[Collected data]
----------

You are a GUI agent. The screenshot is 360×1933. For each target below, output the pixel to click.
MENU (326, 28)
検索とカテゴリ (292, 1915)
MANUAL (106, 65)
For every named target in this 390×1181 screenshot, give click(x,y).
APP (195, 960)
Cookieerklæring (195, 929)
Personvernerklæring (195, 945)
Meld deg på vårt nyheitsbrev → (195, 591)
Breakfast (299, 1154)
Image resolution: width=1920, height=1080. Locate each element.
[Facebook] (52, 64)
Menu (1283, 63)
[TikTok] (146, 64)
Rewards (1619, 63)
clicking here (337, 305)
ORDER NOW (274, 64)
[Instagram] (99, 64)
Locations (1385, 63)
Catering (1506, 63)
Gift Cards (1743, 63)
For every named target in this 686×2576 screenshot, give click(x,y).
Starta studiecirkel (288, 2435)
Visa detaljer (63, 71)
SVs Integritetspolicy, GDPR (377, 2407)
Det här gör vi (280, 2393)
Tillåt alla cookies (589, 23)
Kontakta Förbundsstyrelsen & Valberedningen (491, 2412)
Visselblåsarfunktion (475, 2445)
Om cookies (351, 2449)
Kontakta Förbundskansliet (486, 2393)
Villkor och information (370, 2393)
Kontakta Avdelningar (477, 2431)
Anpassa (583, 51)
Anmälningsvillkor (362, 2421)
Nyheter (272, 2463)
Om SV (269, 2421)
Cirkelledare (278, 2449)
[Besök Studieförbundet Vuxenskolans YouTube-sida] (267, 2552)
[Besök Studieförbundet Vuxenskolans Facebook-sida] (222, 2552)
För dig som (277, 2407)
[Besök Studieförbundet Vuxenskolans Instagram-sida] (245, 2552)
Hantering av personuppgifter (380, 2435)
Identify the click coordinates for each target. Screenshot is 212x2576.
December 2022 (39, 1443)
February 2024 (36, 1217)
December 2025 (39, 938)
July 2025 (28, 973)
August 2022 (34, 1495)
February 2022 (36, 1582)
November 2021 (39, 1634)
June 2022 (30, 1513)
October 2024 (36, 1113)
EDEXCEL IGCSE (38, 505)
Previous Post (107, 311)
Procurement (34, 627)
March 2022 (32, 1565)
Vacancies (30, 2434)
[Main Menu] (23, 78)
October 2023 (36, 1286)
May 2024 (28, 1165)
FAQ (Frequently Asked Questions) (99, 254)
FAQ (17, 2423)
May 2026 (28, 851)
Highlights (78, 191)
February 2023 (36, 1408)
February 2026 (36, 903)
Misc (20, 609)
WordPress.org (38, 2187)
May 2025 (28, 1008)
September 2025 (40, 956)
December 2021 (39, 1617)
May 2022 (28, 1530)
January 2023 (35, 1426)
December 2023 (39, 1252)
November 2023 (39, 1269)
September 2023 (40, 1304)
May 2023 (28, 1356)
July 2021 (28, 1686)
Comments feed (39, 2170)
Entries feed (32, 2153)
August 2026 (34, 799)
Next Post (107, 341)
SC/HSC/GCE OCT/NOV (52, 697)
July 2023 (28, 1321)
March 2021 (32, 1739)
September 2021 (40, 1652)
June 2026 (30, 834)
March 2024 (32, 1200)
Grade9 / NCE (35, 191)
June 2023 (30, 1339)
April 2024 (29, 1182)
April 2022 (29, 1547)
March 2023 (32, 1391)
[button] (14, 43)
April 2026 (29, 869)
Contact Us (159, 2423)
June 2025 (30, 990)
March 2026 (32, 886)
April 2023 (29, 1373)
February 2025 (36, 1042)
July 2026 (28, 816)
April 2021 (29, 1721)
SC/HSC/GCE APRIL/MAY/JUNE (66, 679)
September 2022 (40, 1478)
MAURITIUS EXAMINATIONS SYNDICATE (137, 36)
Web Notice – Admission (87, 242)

----------

Every entry above needs to be copied exactly.

You are a GUI agent. The screenshot is 360×1933. For each target below, output the pixel to click.
MENU (326, 28)
検索とカテゴリ (292, 1915)
MANUAL (106, 65)
For every named target in this 390×1181 screenshot, give click(x,y).
APP (195, 960)
Cookieerklæring (195, 929)
Personvernerklæring (195, 945)
Meld deg på vårt nyheitsbrev → (195, 591)
Breakfast (299, 1154)
Image resolution: width=1920, height=1080. Locate each element.
[Facebook] (52, 64)
Menu (1283, 63)
[TikTok] (146, 64)
Rewards (1619, 63)
clicking here (337, 305)
ORDER NOW (274, 64)
[Instagram] (99, 64)
Locations (1385, 63)
Catering (1506, 63)
Gift Cards (1743, 63)
For every named target in this 686×2576 screenshot, give click(x,y).
Starta studiecirkel (288, 2435)
Visa detaljer (63, 71)
SVs Integritetspolicy, GDPR (377, 2407)
Det här gör vi (280, 2393)
Tillåt alla cookies (589, 23)
Kontakta Förbundsstyrelsen & Valberedningen (491, 2412)
Visselblåsarfunktion (475, 2445)
Om cookies (351, 2449)
Kontakta Förbundskansliet (486, 2393)
Villkor och information (370, 2393)
Kontakta Avdelningar (477, 2431)
Anpassa (583, 51)
Anmälningsvillkor (362, 2421)
Nyheter (272, 2463)
Om SV (269, 2421)
Cirkelledare (278, 2449)
[Besök Studieförbundet Vuxenskolans YouTube-sida] (267, 2552)
[Besök Studieförbundet Vuxenskolans Facebook-sida] (222, 2552)
För dig som (277, 2407)
[Besök Studieförbundet Vuxenskolans Instagram-sida] (245, 2552)
Hantering av personuppgifter (380, 2435)
Identify the click coordinates for each target. Screenshot is 212x2576.
December 2022 (39, 1443)
February 2024 (36, 1217)
December 2025 (39, 938)
July 2025 (28, 973)
August 2022 (34, 1495)
February 2022 (36, 1582)
November 2021 (39, 1634)
June 2022 (30, 1513)
October 2024 (36, 1113)
EDEXCEL IGCSE (38, 505)
Previous Post (107, 311)
Procurement (34, 627)
March 2022 (32, 1565)
Vacancies (30, 2434)
[Main Menu] (23, 78)
October 2023 (36, 1286)
May 2024 (28, 1165)
FAQ (Frequently Asked Questions) (99, 254)
FAQ (17, 2423)
May 2026 (28, 851)
Highlights (78, 191)
February 2023 (36, 1408)
February 2026 (36, 903)
Misc (20, 609)
WordPress.org (38, 2187)
May 2025 (28, 1008)
September 2025 (40, 956)
December 2021 (39, 1617)
May 2022 (28, 1530)
January 2023 (35, 1426)
December 2023 (39, 1252)
November 2023 (39, 1269)
September 2023 (40, 1304)
May 2023 (28, 1356)
July 2021 (28, 1686)
Comments feed (39, 2170)
Entries feed (32, 2153)
August 2026 (34, 799)
Next Post (107, 341)
SC/HSC/GCE OCT/NOV (52, 697)
July 2023 (28, 1321)
March 2021 (32, 1739)
September 2021 (40, 1652)
June 2026 (30, 834)
March 2024 (32, 1200)
Grade9 / NCE (35, 191)
June 2023 (30, 1339)
April 2024 (29, 1182)
April 2022 (29, 1547)
March 2023 (32, 1391)
[button] (14, 43)
April 2026 (29, 869)
Contact Us (159, 2423)
June 2025 (30, 990)
March 2026 (32, 886)
April 2023 (29, 1373)
February 2025 (36, 1042)
July 2026 (28, 816)
April 2021 (29, 1721)
SC/HSC/GCE APRIL/MAY/JUNE (66, 679)
September 2022 (40, 1478)
MAURITIUS EXAMINATIONS SYNDICATE (137, 36)
Web Notice – Admission (87, 242)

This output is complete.